> What you need to do: Below are the entries to work from; restate word for word the portion that opens with the line containing "Tips for Long Stops When Traveling This Christmas (913, 756)" and closes with the line containing "[Things to Know", keeping both.

> Exercise input:
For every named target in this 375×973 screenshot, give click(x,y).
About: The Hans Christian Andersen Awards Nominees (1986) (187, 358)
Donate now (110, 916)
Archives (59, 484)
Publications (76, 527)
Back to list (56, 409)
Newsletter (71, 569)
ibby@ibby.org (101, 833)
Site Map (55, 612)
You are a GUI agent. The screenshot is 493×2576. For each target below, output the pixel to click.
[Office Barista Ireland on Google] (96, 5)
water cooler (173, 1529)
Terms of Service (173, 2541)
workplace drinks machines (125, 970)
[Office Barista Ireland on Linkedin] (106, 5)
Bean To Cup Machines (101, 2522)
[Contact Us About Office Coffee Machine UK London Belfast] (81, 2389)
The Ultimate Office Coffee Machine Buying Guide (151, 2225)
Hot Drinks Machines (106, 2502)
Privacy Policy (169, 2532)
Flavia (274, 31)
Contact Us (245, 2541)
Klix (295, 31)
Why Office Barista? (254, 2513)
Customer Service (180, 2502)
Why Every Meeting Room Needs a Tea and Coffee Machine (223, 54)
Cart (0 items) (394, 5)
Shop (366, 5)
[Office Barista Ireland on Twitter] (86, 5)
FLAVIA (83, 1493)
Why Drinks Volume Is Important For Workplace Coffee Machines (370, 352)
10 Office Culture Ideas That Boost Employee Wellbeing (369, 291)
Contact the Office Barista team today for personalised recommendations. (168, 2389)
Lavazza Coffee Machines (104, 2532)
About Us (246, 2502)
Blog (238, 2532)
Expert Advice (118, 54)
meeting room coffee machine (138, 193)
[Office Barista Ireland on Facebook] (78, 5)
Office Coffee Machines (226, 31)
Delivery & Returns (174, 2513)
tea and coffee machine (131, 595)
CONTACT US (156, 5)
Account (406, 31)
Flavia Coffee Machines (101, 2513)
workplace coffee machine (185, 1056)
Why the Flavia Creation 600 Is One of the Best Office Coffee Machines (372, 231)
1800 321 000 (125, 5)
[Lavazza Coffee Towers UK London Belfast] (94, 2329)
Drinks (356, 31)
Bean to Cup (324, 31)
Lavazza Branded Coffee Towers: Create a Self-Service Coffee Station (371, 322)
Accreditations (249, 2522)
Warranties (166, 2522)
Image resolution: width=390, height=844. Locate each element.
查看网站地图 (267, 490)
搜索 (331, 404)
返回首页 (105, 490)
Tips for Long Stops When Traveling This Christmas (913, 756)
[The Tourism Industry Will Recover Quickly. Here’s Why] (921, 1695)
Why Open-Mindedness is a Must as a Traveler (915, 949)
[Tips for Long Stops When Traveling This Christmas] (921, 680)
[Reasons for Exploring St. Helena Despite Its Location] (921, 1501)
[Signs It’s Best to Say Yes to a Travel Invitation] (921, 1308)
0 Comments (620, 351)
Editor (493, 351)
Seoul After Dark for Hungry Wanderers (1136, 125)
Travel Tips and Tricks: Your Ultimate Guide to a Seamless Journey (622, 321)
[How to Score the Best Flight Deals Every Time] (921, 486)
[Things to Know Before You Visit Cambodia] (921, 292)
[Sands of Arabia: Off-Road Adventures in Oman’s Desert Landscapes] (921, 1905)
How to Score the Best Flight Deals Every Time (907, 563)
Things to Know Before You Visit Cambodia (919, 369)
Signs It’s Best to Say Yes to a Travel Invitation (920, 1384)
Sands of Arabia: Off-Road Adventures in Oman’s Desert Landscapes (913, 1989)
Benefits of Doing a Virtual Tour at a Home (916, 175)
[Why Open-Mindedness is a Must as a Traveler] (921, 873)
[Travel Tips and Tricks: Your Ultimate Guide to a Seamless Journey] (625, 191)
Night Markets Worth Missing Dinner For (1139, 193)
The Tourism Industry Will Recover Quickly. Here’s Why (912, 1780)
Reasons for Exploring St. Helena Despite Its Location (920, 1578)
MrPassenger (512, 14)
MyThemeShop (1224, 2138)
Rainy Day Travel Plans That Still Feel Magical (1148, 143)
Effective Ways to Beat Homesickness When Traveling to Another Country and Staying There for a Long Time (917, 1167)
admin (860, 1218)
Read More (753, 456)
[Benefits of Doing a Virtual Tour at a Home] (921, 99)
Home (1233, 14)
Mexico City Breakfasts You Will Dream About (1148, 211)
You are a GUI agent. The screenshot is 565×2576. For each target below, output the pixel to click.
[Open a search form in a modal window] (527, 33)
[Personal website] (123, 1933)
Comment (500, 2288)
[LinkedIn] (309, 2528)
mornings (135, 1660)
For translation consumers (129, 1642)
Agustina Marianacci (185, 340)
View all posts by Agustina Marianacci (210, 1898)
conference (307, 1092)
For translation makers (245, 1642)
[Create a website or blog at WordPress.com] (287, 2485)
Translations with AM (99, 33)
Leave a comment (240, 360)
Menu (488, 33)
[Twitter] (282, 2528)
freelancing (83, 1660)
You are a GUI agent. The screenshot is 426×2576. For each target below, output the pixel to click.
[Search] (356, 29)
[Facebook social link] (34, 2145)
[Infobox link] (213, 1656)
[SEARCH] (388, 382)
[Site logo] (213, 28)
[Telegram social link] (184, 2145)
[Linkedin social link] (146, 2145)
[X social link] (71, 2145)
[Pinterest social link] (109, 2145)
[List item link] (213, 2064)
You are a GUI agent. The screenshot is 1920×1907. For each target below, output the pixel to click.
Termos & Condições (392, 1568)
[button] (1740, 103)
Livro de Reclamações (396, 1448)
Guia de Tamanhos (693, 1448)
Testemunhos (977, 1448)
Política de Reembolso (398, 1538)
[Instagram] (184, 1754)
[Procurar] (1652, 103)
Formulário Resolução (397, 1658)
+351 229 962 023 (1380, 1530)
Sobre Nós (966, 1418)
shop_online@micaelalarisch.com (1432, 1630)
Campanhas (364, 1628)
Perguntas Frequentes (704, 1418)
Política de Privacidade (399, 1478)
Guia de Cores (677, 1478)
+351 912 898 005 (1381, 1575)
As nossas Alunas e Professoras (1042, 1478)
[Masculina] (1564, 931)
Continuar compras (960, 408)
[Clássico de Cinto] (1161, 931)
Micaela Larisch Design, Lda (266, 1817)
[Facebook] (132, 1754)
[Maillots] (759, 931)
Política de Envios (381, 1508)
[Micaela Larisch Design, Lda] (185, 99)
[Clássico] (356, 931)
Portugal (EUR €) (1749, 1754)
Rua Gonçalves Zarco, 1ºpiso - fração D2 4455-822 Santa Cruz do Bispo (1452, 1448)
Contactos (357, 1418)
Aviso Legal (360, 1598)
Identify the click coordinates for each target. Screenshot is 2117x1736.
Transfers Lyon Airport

> Exercise answer:
Tips for Long Stops When Traveling This Christmas (913, 756)
[The Tourism Industry Will Recover Quickly. Here’s Why] (921, 1695)
Why Open-Mindedness is a Must as a Traveler (915, 949)
[Tips for Long Stops When Traveling This Christmas] (921, 680)
[Reasons for Exploring St. Helena Despite Its Location] (921, 1501)
[Signs It’s Best to Say Yes to a Travel Invitation] (921, 1308)
0 Comments (620, 351)
Editor (493, 351)
Seoul After Dark for Hungry Wanderers (1136, 125)
Travel Tips and Tricks: Your Ultimate Guide to a Seamless Journey (622, 321)
[How to Score the Best Flight Deals Every Time] (921, 486)
[Things to Know Before You Visit Cambodia] (921, 292)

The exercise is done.